The information and below and photos are from the Getty Reddy website.
President Lincoln delivered the 272 word Gettysburg Address on November 19, 1863 on the battlefield near Gettysburg, Pennsylvania. In the battle at Gettysburg over ten thousand Americans lost their lives. This famous speech was given at the dedication of the cemetery for Union soldiers who fought and died in the battle. In the address Lincoln expressed the importance for Americans to remember the sacrifice made by these soldiers. Even though the speech was barely 3 minutes it has become one of American’s most famous speeches of all time.
As part of the 150 anniversary of the Gettysburg Address students and citizens are memorizing the Gettysburg address. The text of the speech below can be used to help you memorize, study and apply the Gettysburg Address.
Lincoln’s Gettysburg Address November 19, 1863
“Fourscore and seven years ago our fathers brought forth, on this continent, a new nation, conceived in liberty, and dedicated to the proposition that all men are created equal.
Now we are engaged in a great civil war, testing whether that nation, or any nation so conceived, and so dedicated, can long endure. We are met on a great battle-field of that war. We have come to dedicate a portion of that field, as a final resting-place for those who here gave their lives, that that nation might live. It is altogether fitting and proper that we should do this. But, in a larger sense, we cannot dedicate, we cannot consecrate—we cannot hallow—this ground. The brave men, living and dead, who struggled here, have consecrated it far above our poor power to add or detract. The world will little note, nor long remember what we say here, but it can never forget what they did here.

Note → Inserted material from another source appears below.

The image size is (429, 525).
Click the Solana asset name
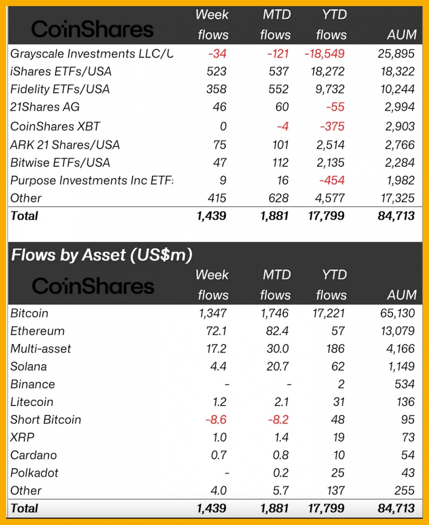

It is for us the living, rather, to be dedicated here to the unfinished work which they who fought here have thus far so nobly advanced. It is rather for us to be here dedicated to the great task remaining before us—that from these honored dead we take increased devotion to that cause for which they here gave the last full measure of devotion—that we here highly resolve that these dead shall not have died in vain—that this nation, under God, shall have a new birth of freedom, and that government of the people, by the people, for the people, shall not perish from the earth.”
This last week at both the BYU Basketball and Football games, in both the Marriott Center and the Football Stadium, at half time we all stood together and in unison we recited the Gettysburg Address. It was chilling as we felt the emotion behind these words. Let us not forget them, as they were uttered 150 years go today.